Output all the data below verbatim.

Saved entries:
• • • • •

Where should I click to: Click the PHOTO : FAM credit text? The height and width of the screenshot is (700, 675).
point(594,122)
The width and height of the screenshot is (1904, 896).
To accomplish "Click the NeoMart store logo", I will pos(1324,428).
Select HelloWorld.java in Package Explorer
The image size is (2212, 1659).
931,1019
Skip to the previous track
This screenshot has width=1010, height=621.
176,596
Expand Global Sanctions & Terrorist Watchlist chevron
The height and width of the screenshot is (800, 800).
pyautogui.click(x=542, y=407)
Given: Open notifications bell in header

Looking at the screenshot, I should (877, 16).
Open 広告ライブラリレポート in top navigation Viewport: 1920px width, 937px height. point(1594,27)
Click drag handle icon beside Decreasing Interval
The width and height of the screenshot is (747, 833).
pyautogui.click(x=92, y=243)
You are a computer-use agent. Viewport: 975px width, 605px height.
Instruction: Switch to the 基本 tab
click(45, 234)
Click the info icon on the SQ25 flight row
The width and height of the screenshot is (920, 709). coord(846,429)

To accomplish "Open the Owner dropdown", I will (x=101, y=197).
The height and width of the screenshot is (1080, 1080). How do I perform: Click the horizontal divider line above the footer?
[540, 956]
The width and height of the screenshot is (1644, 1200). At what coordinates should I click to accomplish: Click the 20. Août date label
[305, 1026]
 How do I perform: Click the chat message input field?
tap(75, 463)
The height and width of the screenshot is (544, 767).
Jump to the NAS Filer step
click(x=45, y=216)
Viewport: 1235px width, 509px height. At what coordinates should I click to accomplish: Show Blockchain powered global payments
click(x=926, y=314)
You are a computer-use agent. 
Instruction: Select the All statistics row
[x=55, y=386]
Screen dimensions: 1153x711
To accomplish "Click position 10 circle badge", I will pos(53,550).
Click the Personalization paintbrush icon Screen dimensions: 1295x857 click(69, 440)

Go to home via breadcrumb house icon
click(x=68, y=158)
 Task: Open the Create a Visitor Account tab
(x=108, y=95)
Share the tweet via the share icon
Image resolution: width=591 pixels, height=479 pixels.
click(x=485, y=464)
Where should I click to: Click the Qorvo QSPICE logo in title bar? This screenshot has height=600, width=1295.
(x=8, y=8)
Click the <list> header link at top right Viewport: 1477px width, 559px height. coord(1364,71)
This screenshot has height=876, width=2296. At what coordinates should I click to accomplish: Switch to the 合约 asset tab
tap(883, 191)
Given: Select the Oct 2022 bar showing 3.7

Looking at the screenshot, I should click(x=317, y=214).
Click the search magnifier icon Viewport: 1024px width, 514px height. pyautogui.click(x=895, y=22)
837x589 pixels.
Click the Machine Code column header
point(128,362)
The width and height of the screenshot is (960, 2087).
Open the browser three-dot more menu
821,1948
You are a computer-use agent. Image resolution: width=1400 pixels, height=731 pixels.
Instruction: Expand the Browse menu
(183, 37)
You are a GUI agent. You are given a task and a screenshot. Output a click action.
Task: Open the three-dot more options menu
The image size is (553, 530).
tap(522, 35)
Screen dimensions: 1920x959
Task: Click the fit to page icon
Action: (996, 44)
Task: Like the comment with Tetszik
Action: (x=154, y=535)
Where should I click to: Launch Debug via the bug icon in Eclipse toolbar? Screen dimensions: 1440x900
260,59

• • • • •

> _Result for this exercise_:
Where should I click to: Click the PHOTO : FAM credit text? The height and width of the screenshot is (700, 675).
point(594,122)
The width and height of the screenshot is (1904, 896).
To accomplish "Click the NeoMart store logo", I will pos(1324,428).
Select HelloWorld.java in Package Explorer
The image size is (2212, 1659).
931,1019
Skip to the previous track
This screenshot has width=1010, height=621.
176,596
Expand Global Sanctions & Terrorist Watchlist chevron
The height and width of the screenshot is (800, 800).
pyautogui.click(x=542, y=407)
Given: Open notifications bell in header

Looking at the screenshot, I should (877, 16).
Open 広告ライブラリレポート in top navigation Viewport: 1920px width, 937px height. point(1594,27)
Click drag handle icon beside Decreasing Interval
The width and height of the screenshot is (747, 833).
pyautogui.click(x=92, y=243)
You are a computer-use agent. Viewport: 975px width, 605px height.
Instruction: Switch to the 基本 tab
click(45, 234)
Click the info icon on the SQ25 flight row
The width and height of the screenshot is (920, 709). coord(846,429)

To accomplish "Open the Owner dropdown", I will (x=101, y=197).
The height and width of the screenshot is (1080, 1080). How do I perform: Click the horizontal divider line above the footer?
[540, 956]
The width and height of the screenshot is (1644, 1200). At what coordinates should I click to accomplish: Click the 20. Août date label
[305, 1026]
 How do I perform: Click the chat message input field?
tap(75, 463)
The height and width of the screenshot is (544, 767).
Jump to the NAS Filer step
click(x=45, y=216)
Viewport: 1235px width, 509px height. At what coordinates should I click to accomplish: Show Blockchain powered global payments
click(x=926, y=314)
You are a computer-use agent. 
Instruction: Select the All statistics row
[x=55, y=386]
Screen dimensions: 1153x711
To accomplish "Click position 10 circle badge", I will pos(53,550).
Click the Personalization paintbrush icon Screen dimensions: 1295x857 click(69, 440)

Go to home via breadcrumb house icon
click(x=68, y=158)
 Task: Open the Create a Visitor Account tab
(x=108, y=95)
Share the tweet via the share icon
Image resolution: width=591 pixels, height=479 pixels.
click(x=485, y=464)
Where should I click to: Click the Qorvo QSPICE logo in title bar? This screenshot has height=600, width=1295.
(x=8, y=8)
Click the <list> header link at top right Viewport: 1477px width, 559px height. coord(1364,71)
This screenshot has height=876, width=2296. At what coordinates should I click to accomplish: Switch to the 合约 asset tab
tap(883, 191)
Given: Select the Oct 2022 bar showing 3.7

Looking at the screenshot, I should click(x=317, y=214).
Click the search magnifier icon Viewport: 1024px width, 514px height. pyautogui.click(x=895, y=22)
837x589 pixels.
Click the Machine Code column header
point(128,362)
The width and height of the screenshot is (960, 2087).
Open the browser three-dot more menu
821,1948
You are a computer-use agent. Image resolution: width=1400 pixels, height=731 pixels.
Instruction: Expand the Browse menu
(183, 37)
You are a GUI agent. You are given a task and a screenshot. Output a click action.
Task: Open the three-dot more options menu
The image size is (553, 530).
tap(522, 35)
Screen dimensions: 1920x959
Task: Click the fit to page icon
Action: (996, 44)
Task: Like the comment with Tetszik
Action: (x=154, y=535)
Where should I click to: Launch Debug via the bug icon in Eclipse toolbar? Screen dimensions: 1440x900
260,59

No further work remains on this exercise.